Since March 31, six cases of highly pathogenic avian influenza have been found in commercial turkey growing operations in South Dakota.
State veterinarian Dustin Oedekoven said the avian flu came to the region from migratory waterfowl. Officials suspect the flu gets into barns through people who are bringing it in accidentally or from small birds like sparrows that can also carry it.
Oedekoven said there is good news.
“The good news is we’re not seeing lateral spread from the farms that are affected. Every time we get an infected farm we make sure we quarantine,” he said. “We draw a 10-kilometer (6-mile) circle around the farm on a map and we test every poultry premise in that area. We have not detected the virus in poultry in those control zones in South Dakota. It doesn’t appear that we’re finding spread of the virus outside of those farms, which is encouraging.”
For any poultry operation that has confirmed avian influenza, the farm is quarantined then all of the poultry on the farm are euthanized. Very strict cleaning and disinfecting measures are taken and then environmental sampling is done to be sure the virus has been eliminated from the affected farm.

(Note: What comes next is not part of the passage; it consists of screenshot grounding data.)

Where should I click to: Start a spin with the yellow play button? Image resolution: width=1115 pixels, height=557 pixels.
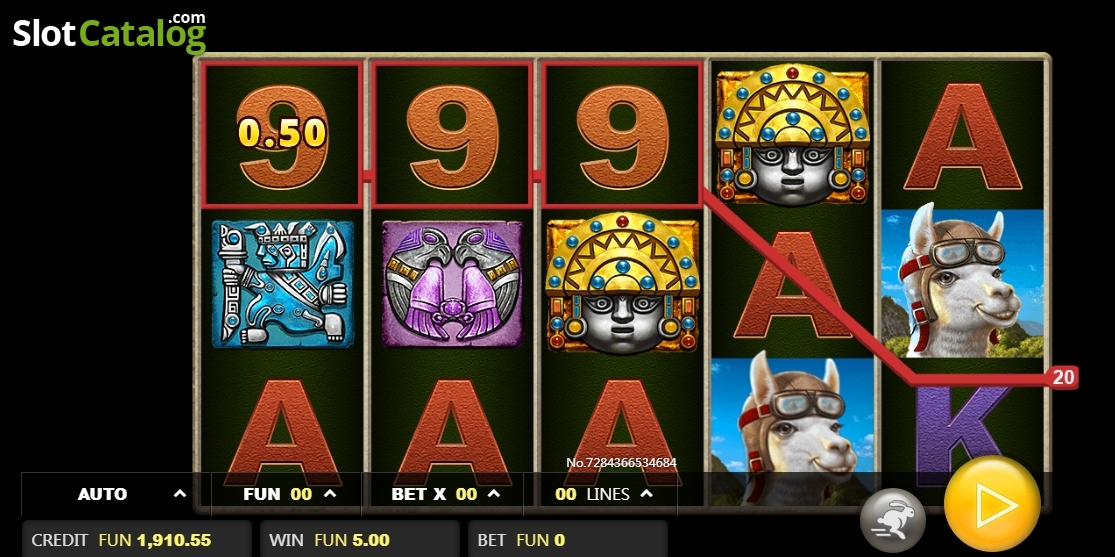click(992, 504)
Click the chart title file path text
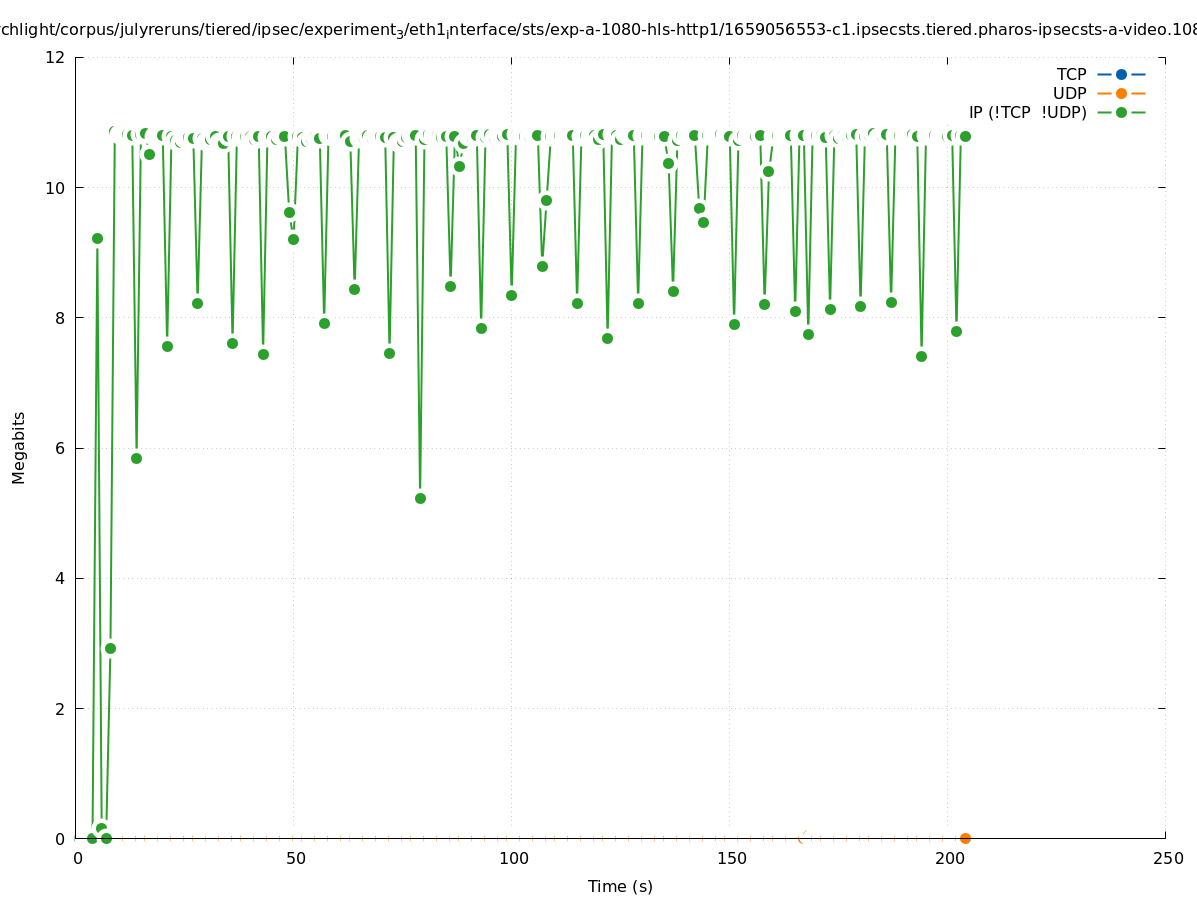This screenshot has height=900, width=1197. click(598, 30)
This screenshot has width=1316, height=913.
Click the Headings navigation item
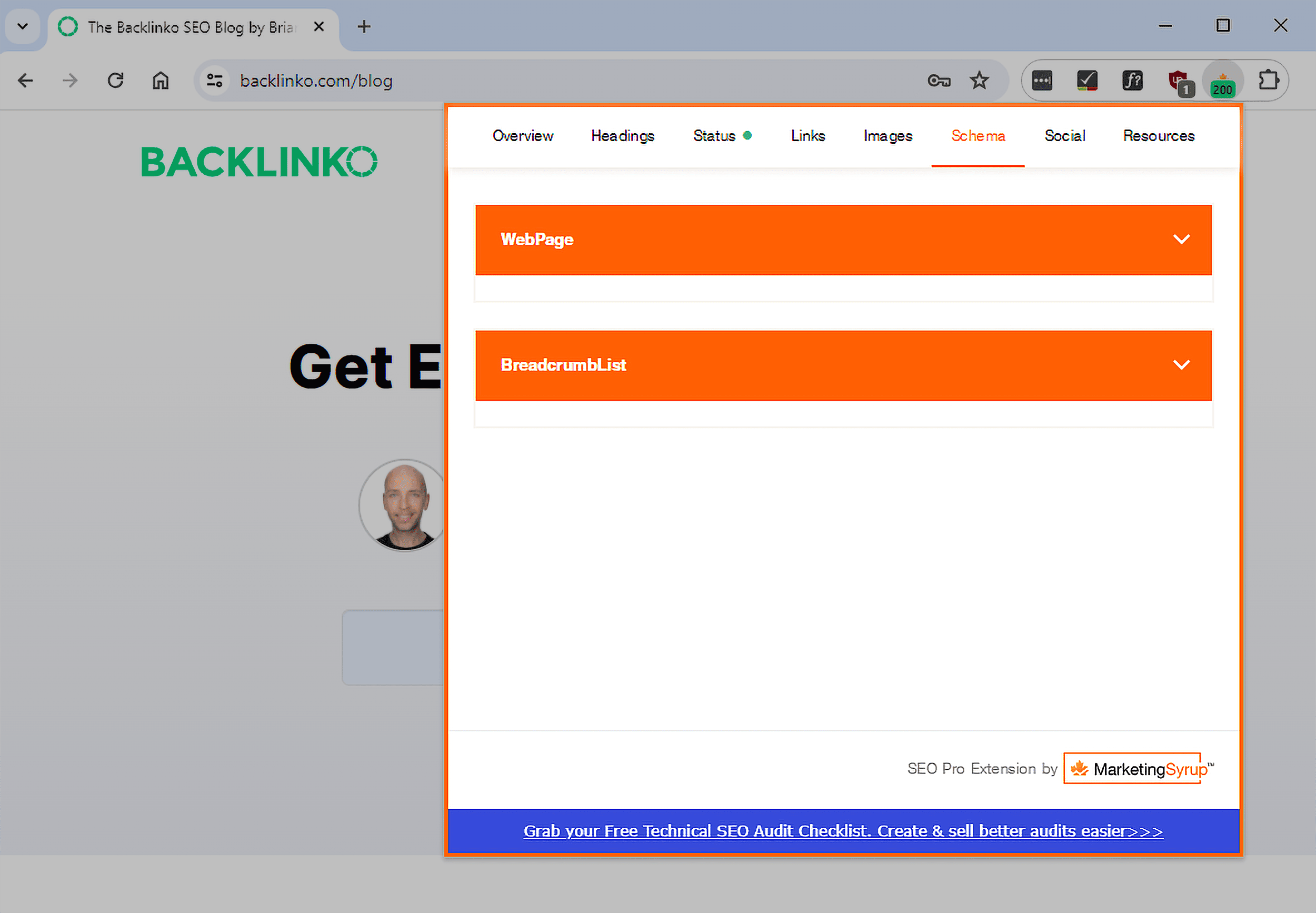(623, 136)
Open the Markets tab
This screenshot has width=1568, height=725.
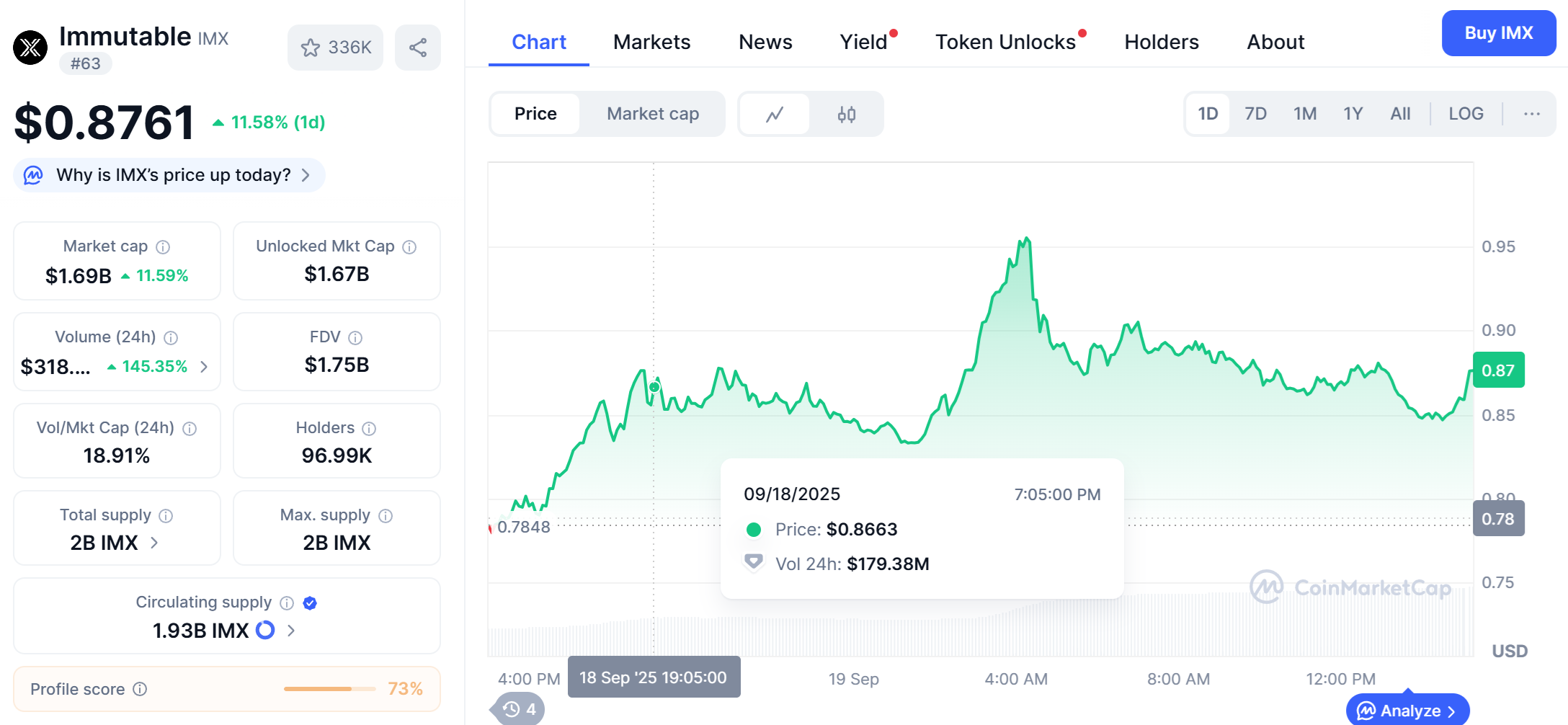[651, 42]
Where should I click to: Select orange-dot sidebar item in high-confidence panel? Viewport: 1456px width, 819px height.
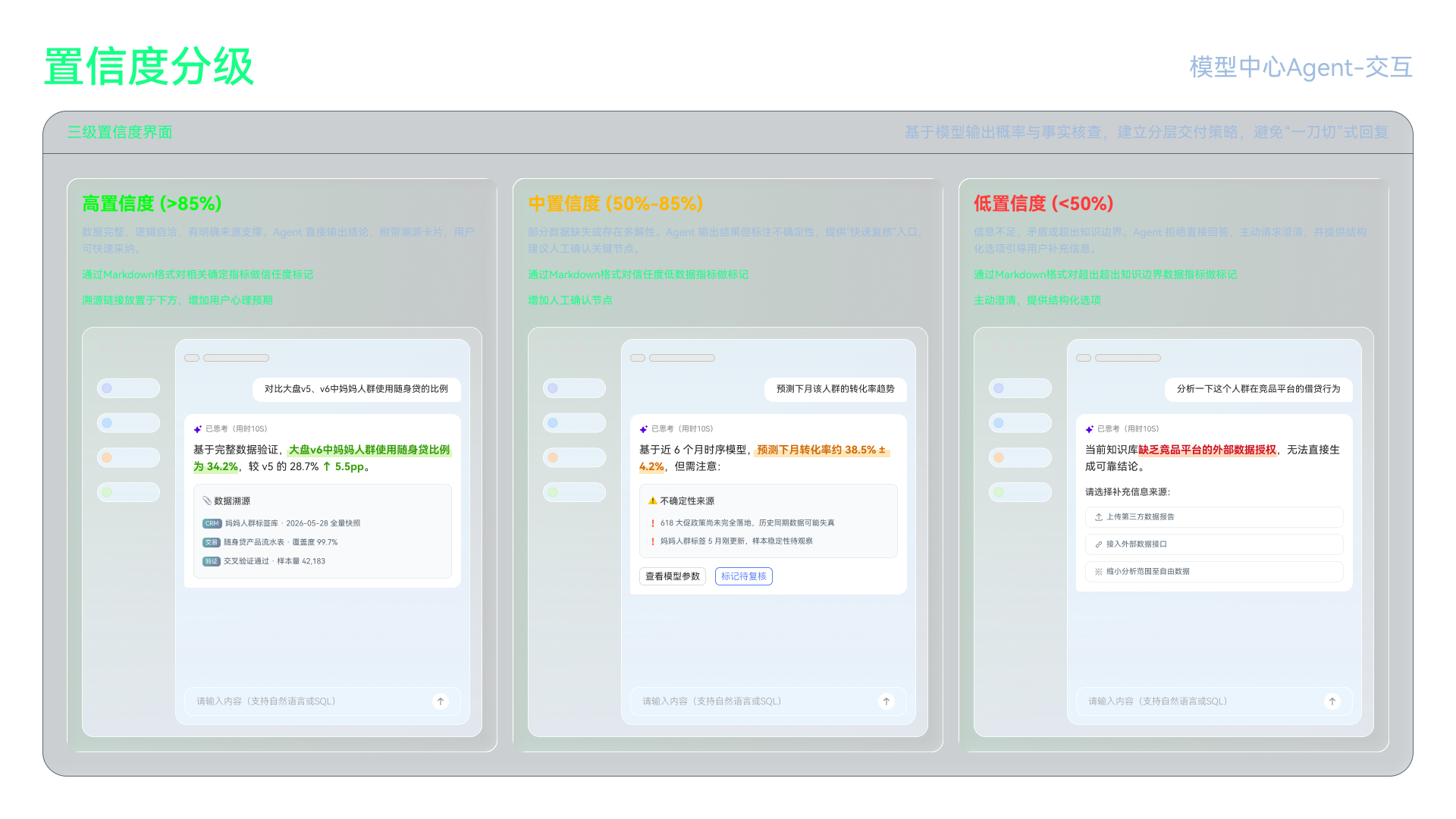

Oedekoven said while the virus has been found in commercial turkey growing operations in South Dakota, chicken operations in Iowa and Minnesota have also found the disease. The virus has not been found in any commercial pheasant growing operations but Oedekoven said they are being watchful that it might show up in that type of operation.
While he hopes the summer months will mean fewer or no news avian influenza cases, Oedekoven encourages poultry producers to report sick bird or high death loss in their flocks.